▸ Given exercise
Rewrite the records below, replacing every "computer-use agent" with "desktop automation agent" and leaving everything else as it is.
================================
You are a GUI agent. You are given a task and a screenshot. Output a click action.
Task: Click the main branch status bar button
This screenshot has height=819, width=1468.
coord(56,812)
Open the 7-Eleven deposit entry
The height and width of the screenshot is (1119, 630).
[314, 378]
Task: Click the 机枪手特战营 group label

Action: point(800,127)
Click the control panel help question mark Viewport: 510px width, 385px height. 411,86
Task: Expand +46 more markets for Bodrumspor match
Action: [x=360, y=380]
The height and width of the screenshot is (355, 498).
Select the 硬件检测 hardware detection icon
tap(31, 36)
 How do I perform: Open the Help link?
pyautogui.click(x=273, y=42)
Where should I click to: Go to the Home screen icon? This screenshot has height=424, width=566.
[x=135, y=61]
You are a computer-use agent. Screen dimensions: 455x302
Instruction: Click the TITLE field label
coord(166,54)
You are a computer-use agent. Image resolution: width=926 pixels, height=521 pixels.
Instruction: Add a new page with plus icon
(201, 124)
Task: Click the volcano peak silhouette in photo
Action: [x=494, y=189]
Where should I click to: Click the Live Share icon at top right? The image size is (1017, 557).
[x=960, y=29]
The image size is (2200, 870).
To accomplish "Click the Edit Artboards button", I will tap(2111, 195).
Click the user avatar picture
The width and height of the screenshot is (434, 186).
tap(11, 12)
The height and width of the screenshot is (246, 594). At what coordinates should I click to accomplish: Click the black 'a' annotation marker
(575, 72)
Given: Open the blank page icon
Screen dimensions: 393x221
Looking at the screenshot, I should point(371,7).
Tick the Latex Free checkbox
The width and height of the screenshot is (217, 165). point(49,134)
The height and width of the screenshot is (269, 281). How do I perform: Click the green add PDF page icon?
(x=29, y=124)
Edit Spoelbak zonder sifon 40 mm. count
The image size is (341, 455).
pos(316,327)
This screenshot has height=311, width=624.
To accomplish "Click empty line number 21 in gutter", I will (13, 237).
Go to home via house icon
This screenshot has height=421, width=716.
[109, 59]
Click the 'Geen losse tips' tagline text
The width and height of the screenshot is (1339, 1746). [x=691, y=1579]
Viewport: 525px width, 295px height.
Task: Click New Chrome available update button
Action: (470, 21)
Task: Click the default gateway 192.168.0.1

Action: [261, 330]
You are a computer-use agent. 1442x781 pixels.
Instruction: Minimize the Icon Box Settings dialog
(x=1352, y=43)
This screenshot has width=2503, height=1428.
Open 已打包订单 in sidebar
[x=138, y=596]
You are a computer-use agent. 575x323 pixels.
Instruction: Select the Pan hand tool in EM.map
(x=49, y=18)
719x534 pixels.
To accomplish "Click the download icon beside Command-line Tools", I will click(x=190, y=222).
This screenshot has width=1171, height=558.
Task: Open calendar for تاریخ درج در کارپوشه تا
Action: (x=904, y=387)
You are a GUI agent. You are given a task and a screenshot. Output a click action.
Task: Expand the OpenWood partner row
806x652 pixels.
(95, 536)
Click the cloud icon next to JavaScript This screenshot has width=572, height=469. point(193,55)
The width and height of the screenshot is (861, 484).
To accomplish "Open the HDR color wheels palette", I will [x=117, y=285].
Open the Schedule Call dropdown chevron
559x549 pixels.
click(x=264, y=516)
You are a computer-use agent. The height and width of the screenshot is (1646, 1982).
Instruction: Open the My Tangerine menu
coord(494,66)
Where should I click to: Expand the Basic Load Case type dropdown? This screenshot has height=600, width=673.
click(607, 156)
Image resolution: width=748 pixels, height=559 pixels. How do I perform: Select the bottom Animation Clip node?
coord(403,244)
================================
▸ Complete output
You are a GUI agent. You are given a task and a screenshot. Output a click action.
Task: Click the main branch status bar button
This screenshot has height=819, width=1468.
coord(56,812)
Open the 7-Eleven deposit entry
The height and width of the screenshot is (1119, 630).
[314, 378]
Task: Click the 机枪手特战营 group label

Action: point(800,127)
Click the control panel help question mark Viewport: 510px width, 385px height. 411,86
Task: Expand +46 more markets for Bodrumspor match
Action: [x=360, y=380]
The height and width of the screenshot is (355, 498).
Select the 硬件检测 hardware detection icon
tap(31, 36)
 How do I perform: Open the Help link?
pyautogui.click(x=273, y=42)
Where should I click to: Go to the Home screen icon? This screenshot has height=424, width=566.
[x=135, y=61]
You are a desktop automation agent. Screen dimensions: 455x302
Instruction: Click the TITLE field label
coord(166,54)
You are a desktop automation agent. Image resolution: width=926 pixels, height=521 pixels.
Instruction: Add a new page with plus icon
(201, 124)
Task: Click the volcano peak silhouette in photo
Action: [x=494, y=189]
Where should I click to: Click the Live Share icon at top right? The image size is (1017, 557).
[x=960, y=29]
The image size is (2200, 870).
To accomplish "Click the Edit Artboards button", I will tap(2111, 195).
Click the user avatar picture
The width and height of the screenshot is (434, 186).
tap(11, 12)
The height and width of the screenshot is (246, 594). At what coordinates should I click to accomplish: Click the black 'a' annotation marker
(575, 72)
Given: Open the blank page icon
Screen dimensions: 393x221
Looking at the screenshot, I should point(371,7).
Tick the Latex Free checkbox
The width and height of the screenshot is (217, 165). point(49,134)
The height and width of the screenshot is (269, 281). How do I perform: Click the green add PDF page icon?
(x=29, y=124)
Edit Spoelbak zonder sifon 40 mm. count
The image size is (341, 455).
pos(316,327)
This screenshot has height=311, width=624.
To accomplish "Click empty line number 21 in gutter", I will (13, 237).
Go to home via house icon
This screenshot has height=421, width=716.
[109, 59]
Click the 'Geen losse tips' tagline text
The width and height of the screenshot is (1339, 1746). [x=691, y=1579]
Viewport: 525px width, 295px height.
Task: Click New Chrome available update button
Action: (470, 21)
Task: Click the default gateway 192.168.0.1

Action: [261, 330]
You are a desktop automation agent. 1442x781 pixels.
Instruction: Minimize the Icon Box Settings dialog
(x=1352, y=43)
This screenshot has width=2503, height=1428.
Open 已打包订单 in sidebar
[x=138, y=596]
You are a desktop automation agent. 575x323 pixels.
Instruction: Select the Pan hand tool in EM.map
(x=49, y=18)
719x534 pixels.
To accomplish "Click the download icon beside Command-line Tools", I will click(x=190, y=222).
This screenshot has width=1171, height=558.
Task: Open calendar for تاریخ درج در کارپوشه تا
Action: (x=904, y=387)
You are a GUI agent. You are given a task and a screenshot. Output a click action.
Task: Expand the OpenWood partner row
806x652 pixels.
(95, 536)
Click the cloud icon next to JavaScript This screenshot has width=572, height=469. point(193,55)
The width and height of the screenshot is (861, 484).
To accomplish "Open the HDR color wheels palette", I will [x=117, y=285].
Open the Schedule Call dropdown chevron
559x549 pixels.
click(x=264, y=516)
You are a desktop automation agent. The height and width of the screenshot is (1646, 1982).
Instruction: Open the My Tangerine menu
coord(494,66)
Where should I click to: Expand the Basic Load Case type dropdown? This screenshot has height=600, width=673.
click(607, 156)
Image resolution: width=748 pixels, height=559 pixels. How do I perform: Select the bottom Animation Clip node?
coord(403,244)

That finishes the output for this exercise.